The preceding code reads in a molecule, initializes a smarts pattern of two single-bonded carbons, and locates all instances of the pattern in the molecule. Note that calling the Match(OEMol&) function does not return the results of the substructure match. The results from a match are stored in the OESmartsPattern, and a call to GetMapList() or GetUMapList() must be made to extract the results. The function GetMapList() returns all matches of a particular pattern while GetUMapList() returns only the unique matches. For instance, the pattern [OD1]~C~[OD1] describes a carboxylate group. This pattern will match both atom number permutations of the carboxylate, and if GetMapList() is called, both matches will be returned. If GetUMapList() is called only unique matches of the pattern will be returned. A unique match is defined as one which does not cover the identical atoms that a previous match has covered.

OEAtomTyper

The OEAtomTyper class is designed to read in a list of atom typing rules and apply them to molecules. The code that performs atom typing is not usually used directly as atom typing, hybridization assignment, implicit valence assignment and charge are all done automatically when their corresponding values are requested of atoms.


atom->GetType();
atom->GetFormalCharge();
atom->GetHyb();


Atom types are defined in the file atomtyp.txt which is composed of two sections.

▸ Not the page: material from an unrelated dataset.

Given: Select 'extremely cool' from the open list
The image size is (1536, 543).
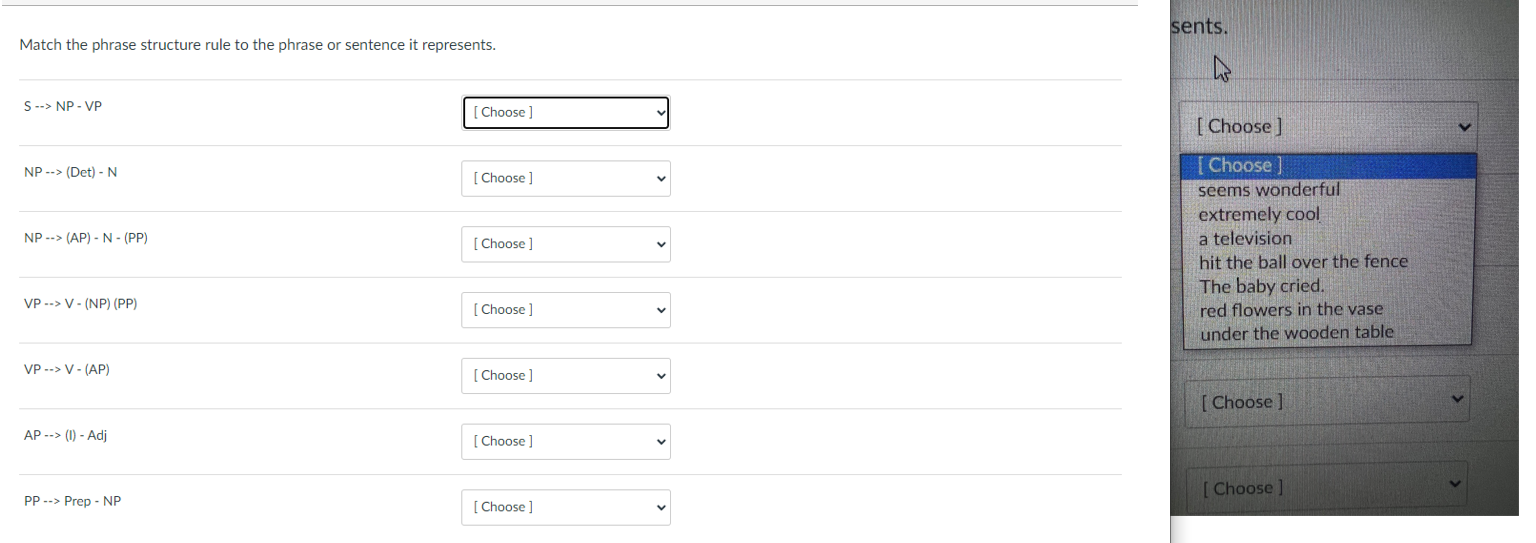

The list of atom is at the head of the file and appears as

***ATOM_TYPES***
1 N3 3 0 3
2 N3+ 3 1 4
3 N2 2 0 3
4 N1 1 0 2
5 Npl 2 0 3

Each atom type line contains a reference number, the internal atom type, hybridization, formal charge, and implicit valence. The reference numbers for each of the atom types are used in the second section in association with SMARTS patterns.

***SMARTS_PATTERNS***
P(~[OD1])(~[OD1])~[OD1] 25 36 36 36
n 6
NC=O 10 18 14
NS(=O)=O 1 29 14 14
[Nr0]~[C,C+]([#6,#7])~[Nr0] 7 18 0 7
[OD1]~N~[OD1] 14 8 14


The reference numbers following the SMARTS patterns correspond to the reference numbers given in the atom types section. Atoms matching the SMARTS patterns will be assigned to the type given by the reference number unless the reference number is zero. Only the first SMARTS pattern that covers an atom will be used to assign the atom type. All subsequent matches of other patterns do not affect an atom's type. SMARTS patterns are applied in order they appear in atomtyp.txt so specific patterns should be defined toward the top of the patterns section and more general patterns toward the bottom.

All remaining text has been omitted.